Monday, September 29, 2008

Going It Alone

When you're a minority nation in a majority region refused recognition of right of existence, a powerful patron can do much to restore hope become faint with daunting experience. In the light of Iran's continued program of uranium enrichment for the purpose of creating its own nuclear arsenal, and the country's president and its ayatollahs' determination to wrest the "Zionist entity" from the geography, Israel needs all the help it can get.

Most countries strenuously resist the placement of foreign troops on their territory, invoking the inviolability of territorial integrity. Governments of most nations insist on their right to remain completely autonomous, irrespective of the assistance they ask from other nations. They will resist, and resent any incursions onto their territory, as an insult, an assault against their self-sufficiency.

The government of Israel, in facing up to the reality of the existential challenge that Iran represents to their little nation - particularly in view of the fact that they will receive no sympathy, no practical help from their neighbours, themselves nervous about the clear dominating aspirations of Shia Islam in a dominating Sunni geography - has had to make a decision.
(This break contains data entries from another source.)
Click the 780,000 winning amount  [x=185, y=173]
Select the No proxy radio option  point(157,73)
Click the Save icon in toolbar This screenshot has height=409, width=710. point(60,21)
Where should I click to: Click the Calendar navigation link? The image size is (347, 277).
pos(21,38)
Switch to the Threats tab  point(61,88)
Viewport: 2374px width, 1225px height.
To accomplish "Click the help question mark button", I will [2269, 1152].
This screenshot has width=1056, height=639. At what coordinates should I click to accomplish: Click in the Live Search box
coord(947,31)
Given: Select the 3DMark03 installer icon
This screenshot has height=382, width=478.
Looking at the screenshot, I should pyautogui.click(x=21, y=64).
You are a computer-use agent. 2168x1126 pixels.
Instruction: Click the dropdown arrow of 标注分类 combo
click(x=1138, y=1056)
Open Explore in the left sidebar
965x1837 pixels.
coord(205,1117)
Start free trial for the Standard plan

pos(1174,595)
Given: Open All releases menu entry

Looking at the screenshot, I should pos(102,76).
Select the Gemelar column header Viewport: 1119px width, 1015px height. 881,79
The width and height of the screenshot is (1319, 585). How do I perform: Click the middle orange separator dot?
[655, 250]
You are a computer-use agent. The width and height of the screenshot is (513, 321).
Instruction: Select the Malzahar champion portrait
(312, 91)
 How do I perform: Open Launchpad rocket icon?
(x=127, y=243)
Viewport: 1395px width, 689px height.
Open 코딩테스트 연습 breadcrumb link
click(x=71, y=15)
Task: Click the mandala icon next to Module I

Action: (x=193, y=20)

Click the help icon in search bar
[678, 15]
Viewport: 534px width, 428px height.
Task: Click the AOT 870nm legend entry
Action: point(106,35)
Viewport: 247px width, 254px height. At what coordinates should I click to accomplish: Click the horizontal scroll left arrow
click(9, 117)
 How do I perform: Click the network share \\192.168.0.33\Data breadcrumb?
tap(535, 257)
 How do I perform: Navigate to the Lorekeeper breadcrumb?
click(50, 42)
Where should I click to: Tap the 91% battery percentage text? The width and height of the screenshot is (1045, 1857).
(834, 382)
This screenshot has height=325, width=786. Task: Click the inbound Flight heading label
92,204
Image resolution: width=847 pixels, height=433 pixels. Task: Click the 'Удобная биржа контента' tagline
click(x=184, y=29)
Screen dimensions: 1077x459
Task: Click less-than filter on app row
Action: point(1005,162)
Their great and reliable patron, the powerful - now somewhat sagging but ever renascent - United States, has always been a dependable ally. When Israel attempted to forge an invasion alliance with the United States to destroy Iranian nuclear emplacements, it was informed, unequivocally, that not only will the U.S. not commit to such an enterprise, it also sought to forbid Israel from embarking on it.

The imponderables were too great, the risks, formidable. The many, deeply underground caverns, well fortified, that shelter Iran's nuclear ambitions too difficult to identify, too well protected to effectively infiltrate, and the attack would most certainly result in a violent, and unpredictable response. Those were the reasons given in the public forum of response and reportage.

As solace of sorts, and practical assistance, the United States has agreed to establish a permanent military presence within Israel. Israel must surely have been of two contradictory, very polarized minds about this; on the one hand, struggling against the need to permit a foreign power a military base in perpetuity, on the other agonizing that to invite that power is to ultimately protect itself.

One hundred and twenty U.S. troops to be permanently deployed in the Negev Desert, to set up and operate a state-of-the-art early warning radar to track Iranian-launched missiles. Capable of tracking at a distance of 4,700 kilometres, this represents a meaningful increase in radar capabilities.

The system is allied with American satellites and an Israeli weapons system whose purpose it is to destroy ballistic missiles. Iran's most advanced missiles are thought to be 11 minutes' flight time from Israel. And Israel's top military member of its research section noted that Iran is "galloping toward a nuclear bomb"; time truly is of the most vital essence.

Iran, if we can recall, has been assisted in its nuclear ambitions by none other than Russia. It is from Russia and from China too that Iran purchases its most upgraded military equipment. Massive amounts of oil-derived credit changes hands from Iran to its partners in this enterprise, while the number of Iranians living in poverty grows, unemployment blooms, repression increases.

What now? Will there be a response from Russia to this latest of American initiatives to assist her allies in their struggle against totalitarian Islam? Will the Kremlin now seek to position troops outfitted with advanced equipment in Iran?